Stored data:
----------
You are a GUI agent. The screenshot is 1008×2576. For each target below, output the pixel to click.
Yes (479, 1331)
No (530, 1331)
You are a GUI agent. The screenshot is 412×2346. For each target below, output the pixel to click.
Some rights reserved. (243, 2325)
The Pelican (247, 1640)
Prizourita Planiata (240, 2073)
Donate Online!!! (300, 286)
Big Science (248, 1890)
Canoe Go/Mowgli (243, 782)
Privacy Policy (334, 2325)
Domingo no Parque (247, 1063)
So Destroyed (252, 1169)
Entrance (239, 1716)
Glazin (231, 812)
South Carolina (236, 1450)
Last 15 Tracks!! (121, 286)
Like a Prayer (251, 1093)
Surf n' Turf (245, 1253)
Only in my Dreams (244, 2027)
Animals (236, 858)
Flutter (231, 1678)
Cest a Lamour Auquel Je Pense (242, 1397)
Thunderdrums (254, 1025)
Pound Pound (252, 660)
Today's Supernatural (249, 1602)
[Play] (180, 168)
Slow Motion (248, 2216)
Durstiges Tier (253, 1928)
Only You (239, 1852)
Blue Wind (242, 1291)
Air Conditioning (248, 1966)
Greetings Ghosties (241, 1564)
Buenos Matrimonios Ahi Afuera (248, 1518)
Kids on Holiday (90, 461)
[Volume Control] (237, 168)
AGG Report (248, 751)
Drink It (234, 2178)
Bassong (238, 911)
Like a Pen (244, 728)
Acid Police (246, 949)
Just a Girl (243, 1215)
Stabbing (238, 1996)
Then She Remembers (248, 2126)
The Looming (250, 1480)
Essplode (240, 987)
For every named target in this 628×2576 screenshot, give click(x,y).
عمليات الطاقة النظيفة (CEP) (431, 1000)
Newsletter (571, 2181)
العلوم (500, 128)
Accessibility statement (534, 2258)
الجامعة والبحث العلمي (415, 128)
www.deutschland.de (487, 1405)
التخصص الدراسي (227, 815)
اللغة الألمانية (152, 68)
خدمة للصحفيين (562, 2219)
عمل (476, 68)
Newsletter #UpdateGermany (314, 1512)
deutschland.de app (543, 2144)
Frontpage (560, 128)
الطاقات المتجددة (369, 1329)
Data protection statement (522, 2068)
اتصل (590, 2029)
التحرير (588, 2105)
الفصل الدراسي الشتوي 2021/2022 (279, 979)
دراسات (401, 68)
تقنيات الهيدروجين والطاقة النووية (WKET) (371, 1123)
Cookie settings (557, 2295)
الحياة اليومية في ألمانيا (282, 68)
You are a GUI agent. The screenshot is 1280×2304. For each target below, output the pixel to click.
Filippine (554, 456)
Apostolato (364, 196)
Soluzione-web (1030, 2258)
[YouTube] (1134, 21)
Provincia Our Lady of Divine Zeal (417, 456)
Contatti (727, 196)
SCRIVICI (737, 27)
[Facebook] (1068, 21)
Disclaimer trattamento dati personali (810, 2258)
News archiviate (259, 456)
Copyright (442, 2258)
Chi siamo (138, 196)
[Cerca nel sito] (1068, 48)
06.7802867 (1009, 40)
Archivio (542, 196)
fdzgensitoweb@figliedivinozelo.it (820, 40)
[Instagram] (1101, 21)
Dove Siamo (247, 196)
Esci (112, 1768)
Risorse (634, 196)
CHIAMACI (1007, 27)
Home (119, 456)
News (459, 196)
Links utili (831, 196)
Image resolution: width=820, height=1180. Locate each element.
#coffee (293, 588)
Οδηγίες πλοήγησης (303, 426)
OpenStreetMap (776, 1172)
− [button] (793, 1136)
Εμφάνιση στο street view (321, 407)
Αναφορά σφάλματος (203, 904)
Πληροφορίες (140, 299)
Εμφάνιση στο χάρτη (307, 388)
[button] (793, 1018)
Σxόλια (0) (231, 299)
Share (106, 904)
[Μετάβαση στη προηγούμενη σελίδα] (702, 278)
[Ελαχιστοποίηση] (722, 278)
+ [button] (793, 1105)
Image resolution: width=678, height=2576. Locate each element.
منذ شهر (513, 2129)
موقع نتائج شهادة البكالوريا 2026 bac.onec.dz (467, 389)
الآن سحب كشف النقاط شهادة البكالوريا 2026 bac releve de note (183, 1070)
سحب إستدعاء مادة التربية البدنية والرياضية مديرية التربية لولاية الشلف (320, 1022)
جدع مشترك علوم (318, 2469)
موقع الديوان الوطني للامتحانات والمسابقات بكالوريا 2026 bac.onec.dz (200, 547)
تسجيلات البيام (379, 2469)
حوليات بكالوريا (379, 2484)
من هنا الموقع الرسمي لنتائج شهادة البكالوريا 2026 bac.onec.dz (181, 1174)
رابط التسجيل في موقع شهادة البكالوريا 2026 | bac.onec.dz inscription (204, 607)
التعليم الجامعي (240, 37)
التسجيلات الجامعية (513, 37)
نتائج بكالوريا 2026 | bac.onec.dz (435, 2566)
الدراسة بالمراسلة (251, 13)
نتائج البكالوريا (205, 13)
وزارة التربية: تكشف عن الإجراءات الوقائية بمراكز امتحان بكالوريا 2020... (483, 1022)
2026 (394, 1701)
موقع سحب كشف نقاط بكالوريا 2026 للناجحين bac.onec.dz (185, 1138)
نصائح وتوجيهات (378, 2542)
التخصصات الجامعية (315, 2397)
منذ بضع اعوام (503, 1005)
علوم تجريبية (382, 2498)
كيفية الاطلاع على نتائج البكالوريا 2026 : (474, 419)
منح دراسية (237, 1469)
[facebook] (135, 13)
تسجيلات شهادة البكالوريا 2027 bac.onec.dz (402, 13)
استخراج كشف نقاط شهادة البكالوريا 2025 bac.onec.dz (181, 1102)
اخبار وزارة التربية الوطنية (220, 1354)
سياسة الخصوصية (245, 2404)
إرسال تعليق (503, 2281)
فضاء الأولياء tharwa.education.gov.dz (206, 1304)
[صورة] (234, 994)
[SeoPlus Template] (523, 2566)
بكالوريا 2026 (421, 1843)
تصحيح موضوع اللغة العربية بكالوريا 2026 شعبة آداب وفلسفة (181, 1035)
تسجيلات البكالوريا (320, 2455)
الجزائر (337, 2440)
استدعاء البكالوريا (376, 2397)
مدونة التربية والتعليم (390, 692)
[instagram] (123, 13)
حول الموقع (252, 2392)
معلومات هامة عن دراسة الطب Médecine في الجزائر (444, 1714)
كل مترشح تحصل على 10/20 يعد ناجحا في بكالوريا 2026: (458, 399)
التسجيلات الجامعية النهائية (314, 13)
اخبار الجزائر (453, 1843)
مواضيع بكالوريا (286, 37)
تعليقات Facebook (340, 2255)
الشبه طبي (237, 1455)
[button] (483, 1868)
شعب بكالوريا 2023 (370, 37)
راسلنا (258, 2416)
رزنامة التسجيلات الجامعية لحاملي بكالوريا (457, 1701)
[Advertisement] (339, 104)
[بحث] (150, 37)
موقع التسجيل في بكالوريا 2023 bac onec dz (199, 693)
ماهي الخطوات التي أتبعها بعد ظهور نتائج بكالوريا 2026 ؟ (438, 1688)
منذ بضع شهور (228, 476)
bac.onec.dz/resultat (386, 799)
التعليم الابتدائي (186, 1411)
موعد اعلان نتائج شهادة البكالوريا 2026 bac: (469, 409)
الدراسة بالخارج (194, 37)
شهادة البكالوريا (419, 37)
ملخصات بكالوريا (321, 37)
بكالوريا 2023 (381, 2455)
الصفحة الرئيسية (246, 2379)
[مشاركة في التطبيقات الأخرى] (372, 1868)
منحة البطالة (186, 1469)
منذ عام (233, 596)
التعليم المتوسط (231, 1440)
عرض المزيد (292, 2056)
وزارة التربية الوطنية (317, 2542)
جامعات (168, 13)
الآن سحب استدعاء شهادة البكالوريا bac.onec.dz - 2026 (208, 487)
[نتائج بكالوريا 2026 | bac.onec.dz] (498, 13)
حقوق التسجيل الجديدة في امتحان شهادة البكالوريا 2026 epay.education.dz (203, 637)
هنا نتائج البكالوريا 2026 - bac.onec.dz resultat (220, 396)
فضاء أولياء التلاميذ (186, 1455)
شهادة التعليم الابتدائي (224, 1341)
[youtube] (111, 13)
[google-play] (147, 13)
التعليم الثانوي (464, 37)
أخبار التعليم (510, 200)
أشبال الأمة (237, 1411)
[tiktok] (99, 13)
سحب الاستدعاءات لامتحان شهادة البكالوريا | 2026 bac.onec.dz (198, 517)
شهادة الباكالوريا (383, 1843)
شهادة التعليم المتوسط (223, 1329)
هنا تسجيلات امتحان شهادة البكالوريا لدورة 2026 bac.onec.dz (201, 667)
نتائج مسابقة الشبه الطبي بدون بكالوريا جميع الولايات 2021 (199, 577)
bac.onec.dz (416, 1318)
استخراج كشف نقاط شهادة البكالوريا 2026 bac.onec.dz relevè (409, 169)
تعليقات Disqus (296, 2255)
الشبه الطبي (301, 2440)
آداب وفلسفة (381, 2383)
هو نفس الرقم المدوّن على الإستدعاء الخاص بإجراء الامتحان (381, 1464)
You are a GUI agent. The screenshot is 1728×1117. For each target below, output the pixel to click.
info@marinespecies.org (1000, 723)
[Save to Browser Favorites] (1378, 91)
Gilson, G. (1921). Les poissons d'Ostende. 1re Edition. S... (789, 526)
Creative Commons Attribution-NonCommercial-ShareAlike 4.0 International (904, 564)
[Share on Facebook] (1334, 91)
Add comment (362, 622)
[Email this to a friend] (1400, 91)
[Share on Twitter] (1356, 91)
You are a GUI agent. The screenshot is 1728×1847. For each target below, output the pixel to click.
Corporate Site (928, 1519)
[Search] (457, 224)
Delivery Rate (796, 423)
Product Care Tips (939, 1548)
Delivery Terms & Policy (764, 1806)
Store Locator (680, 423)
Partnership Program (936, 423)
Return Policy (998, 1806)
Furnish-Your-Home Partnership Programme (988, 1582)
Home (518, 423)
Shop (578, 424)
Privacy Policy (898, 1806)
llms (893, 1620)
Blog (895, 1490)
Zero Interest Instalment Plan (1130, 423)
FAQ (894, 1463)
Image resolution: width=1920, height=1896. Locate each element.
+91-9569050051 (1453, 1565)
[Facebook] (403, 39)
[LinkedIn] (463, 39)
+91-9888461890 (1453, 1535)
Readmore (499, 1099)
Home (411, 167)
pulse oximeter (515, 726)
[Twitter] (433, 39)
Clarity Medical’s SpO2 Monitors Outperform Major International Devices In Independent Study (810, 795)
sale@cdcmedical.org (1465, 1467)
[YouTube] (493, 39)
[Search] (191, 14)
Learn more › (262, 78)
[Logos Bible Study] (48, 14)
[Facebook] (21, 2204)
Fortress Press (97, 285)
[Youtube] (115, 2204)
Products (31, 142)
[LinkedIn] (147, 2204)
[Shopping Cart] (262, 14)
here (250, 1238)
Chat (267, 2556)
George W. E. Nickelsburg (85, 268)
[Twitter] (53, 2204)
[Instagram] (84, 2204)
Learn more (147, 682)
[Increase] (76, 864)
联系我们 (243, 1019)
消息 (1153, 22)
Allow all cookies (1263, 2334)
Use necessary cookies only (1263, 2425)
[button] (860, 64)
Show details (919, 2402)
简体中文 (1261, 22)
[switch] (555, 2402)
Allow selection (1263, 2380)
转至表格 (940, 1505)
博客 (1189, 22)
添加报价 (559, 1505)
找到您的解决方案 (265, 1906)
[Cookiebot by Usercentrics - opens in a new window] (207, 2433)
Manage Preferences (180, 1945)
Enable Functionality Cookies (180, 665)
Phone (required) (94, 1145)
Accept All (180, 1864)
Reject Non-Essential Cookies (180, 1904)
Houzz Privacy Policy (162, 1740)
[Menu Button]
----------
Exercise requirements:
Filter the data for the string "pixel". Copy each matching line.

Answer box:
You are a GUI agent. The screenshot is 1008×2576. For each target below, output the pixel to click.
You are a GUI agent. The screenshot is 412×2346. For each target below, output the pixel to click.
You are a GUI agent. The screenshot is 1280×2304. For each target below, output the pixel to click.
You are a GUI agent. The screenshot is 1728×1117. For each target below, output the pixel to click.
You are a GUI agent. The screenshot is 1728×1847. For each target below, output the pixel to click.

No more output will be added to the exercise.